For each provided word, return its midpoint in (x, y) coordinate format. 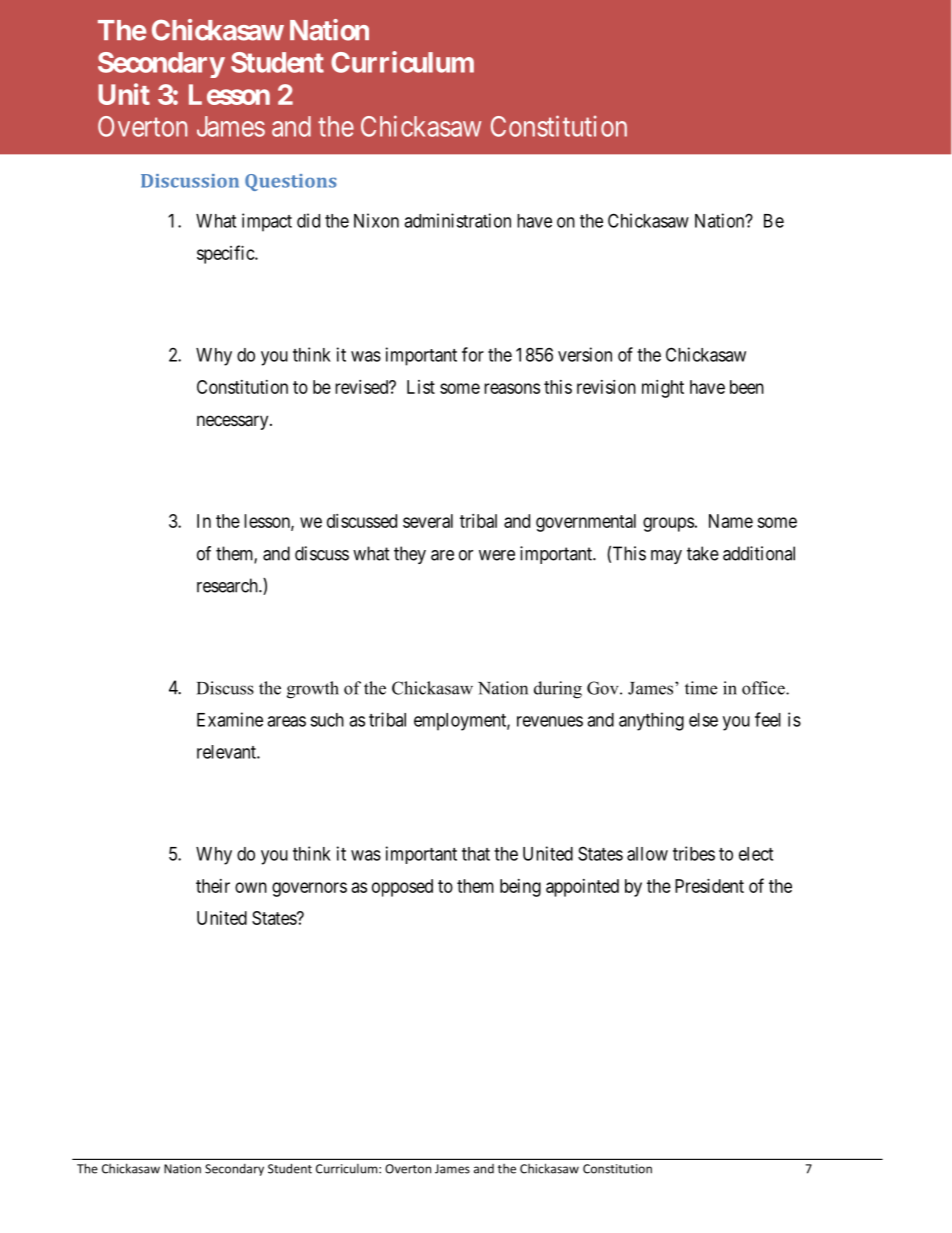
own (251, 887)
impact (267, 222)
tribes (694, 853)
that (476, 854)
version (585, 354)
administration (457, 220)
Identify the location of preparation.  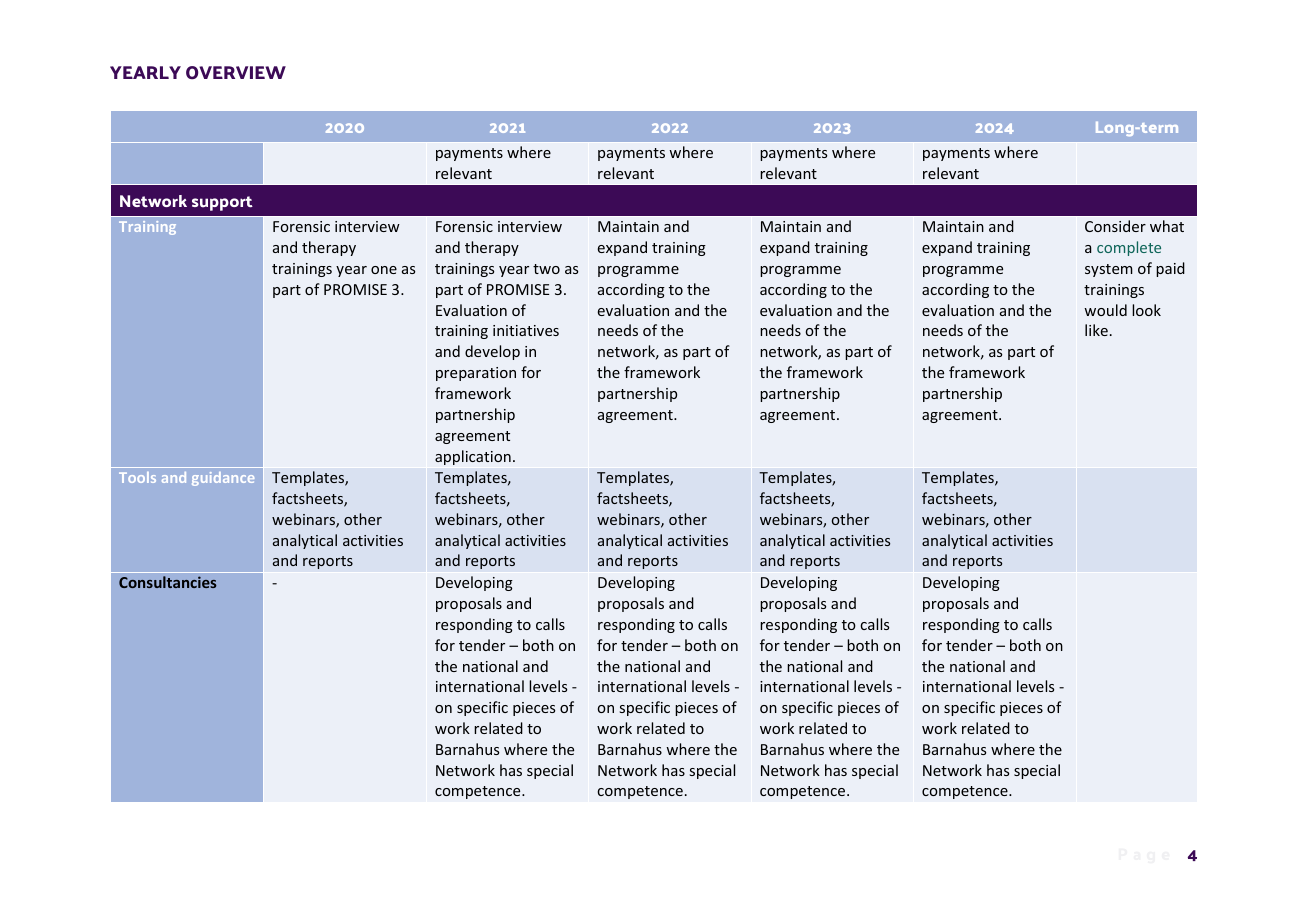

####

GIVEN PROBLEM: Rewrite all the records with "midpoint" replaced by "center point", changing nothing else and omitting the pictures.

RESULT:
For each provided word, return its center point in (x, y) coordinate format. 
own (251, 887)
impact (267, 222)
tribes (694, 853)
that (476, 854)
version (585, 354)
administration (457, 220)
Identify the location of preparation.  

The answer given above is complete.